● **WORK INSTRUCTIONS**: Everything from the line containing "Task: Click the chat vertical scrollbar" through the final line of the material is to be restated word for word, and only that.

● **DATA EXTRACT**:
····················

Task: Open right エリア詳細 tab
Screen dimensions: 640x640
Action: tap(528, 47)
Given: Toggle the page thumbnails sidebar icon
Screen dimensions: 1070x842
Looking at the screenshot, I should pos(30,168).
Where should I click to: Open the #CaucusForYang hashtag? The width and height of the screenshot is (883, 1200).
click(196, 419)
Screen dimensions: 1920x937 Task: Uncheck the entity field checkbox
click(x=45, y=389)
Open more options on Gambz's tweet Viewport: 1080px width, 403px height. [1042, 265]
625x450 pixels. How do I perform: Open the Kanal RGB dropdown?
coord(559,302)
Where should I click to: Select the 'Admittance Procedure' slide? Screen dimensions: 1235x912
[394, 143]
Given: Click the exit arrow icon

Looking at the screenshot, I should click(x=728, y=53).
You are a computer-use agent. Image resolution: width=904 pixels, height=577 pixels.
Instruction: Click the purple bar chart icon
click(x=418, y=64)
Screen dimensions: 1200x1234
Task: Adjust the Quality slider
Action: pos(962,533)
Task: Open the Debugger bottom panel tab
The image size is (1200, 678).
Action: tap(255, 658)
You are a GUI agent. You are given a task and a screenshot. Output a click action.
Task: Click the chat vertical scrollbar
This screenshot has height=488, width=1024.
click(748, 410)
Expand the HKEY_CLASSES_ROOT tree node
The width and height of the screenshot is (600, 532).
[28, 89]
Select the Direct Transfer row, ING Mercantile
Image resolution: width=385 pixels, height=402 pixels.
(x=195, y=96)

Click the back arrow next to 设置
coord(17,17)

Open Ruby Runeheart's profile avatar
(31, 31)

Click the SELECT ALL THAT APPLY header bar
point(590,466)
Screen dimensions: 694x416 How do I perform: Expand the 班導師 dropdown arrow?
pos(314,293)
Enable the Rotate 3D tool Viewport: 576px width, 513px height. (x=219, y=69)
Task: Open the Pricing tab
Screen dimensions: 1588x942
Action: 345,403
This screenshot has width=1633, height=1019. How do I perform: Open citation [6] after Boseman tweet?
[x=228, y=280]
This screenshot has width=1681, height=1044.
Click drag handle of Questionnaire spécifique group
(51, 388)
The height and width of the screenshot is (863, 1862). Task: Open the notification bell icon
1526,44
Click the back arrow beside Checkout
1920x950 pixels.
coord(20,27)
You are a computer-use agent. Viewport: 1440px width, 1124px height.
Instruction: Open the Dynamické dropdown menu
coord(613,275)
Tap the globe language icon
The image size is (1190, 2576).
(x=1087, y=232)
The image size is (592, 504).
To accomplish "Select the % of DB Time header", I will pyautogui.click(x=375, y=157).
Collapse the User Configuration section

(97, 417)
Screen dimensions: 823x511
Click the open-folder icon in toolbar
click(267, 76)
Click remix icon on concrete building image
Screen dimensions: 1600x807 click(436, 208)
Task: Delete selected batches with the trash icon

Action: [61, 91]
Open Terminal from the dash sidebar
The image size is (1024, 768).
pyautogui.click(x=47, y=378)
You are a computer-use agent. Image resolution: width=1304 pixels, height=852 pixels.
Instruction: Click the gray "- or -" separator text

····················

● **TASK RESULT**:
Task: Click the chat vertical scrollbar
This screenshot has height=488, width=1024.
click(748, 410)
Expand the HKEY_CLASSES_ROOT tree node
The width and height of the screenshot is (600, 532).
[28, 89]
Select the Direct Transfer row, ING Mercantile
Image resolution: width=385 pixels, height=402 pixels.
(x=195, y=96)

Click the back arrow next to 设置
coord(17,17)

Open Ruby Runeheart's profile avatar
(31, 31)

Click the SELECT ALL THAT APPLY header bar
point(590,466)
Screen dimensions: 694x416 How do I perform: Expand the 班導師 dropdown arrow?
pos(314,293)
Enable the Rotate 3D tool Viewport: 576px width, 513px height. (x=219, y=69)
Task: Open the Pricing tab
Screen dimensions: 1588x942
Action: 345,403
This screenshot has width=1633, height=1019. How do I perform: Open citation [6] after Boseman tweet?
[x=228, y=280]
This screenshot has width=1681, height=1044.
Click drag handle of Questionnaire spécifique group
(51, 388)
The height and width of the screenshot is (863, 1862). Task: Open the notification bell icon
1526,44
Click the back arrow beside Checkout
1920x950 pixels.
coord(20,27)
You are a computer-use agent. Viewport: 1440px width, 1124px height.
Instruction: Open the Dynamické dropdown menu
coord(613,275)
Tap the globe language icon
The image size is (1190, 2576).
(x=1087, y=232)
The image size is (592, 504).
To accomplish "Select the % of DB Time header", I will pyautogui.click(x=375, y=157).
Collapse the User Configuration section

(97, 417)
Screen dimensions: 823x511
Click the open-folder icon in toolbar
click(267, 76)
Click remix icon on concrete building image
Screen dimensions: 1600x807 click(436, 208)
Task: Delete selected batches with the trash icon

Action: [61, 91]
Open Terminal from the dash sidebar
The image size is (1024, 768).
pyautogui.click(x=47, y=378)
You are a computer-use agent. Image resolution: width=1304 pixels, height=852 pixels.
Instruction: Click the gray "- or -" separator text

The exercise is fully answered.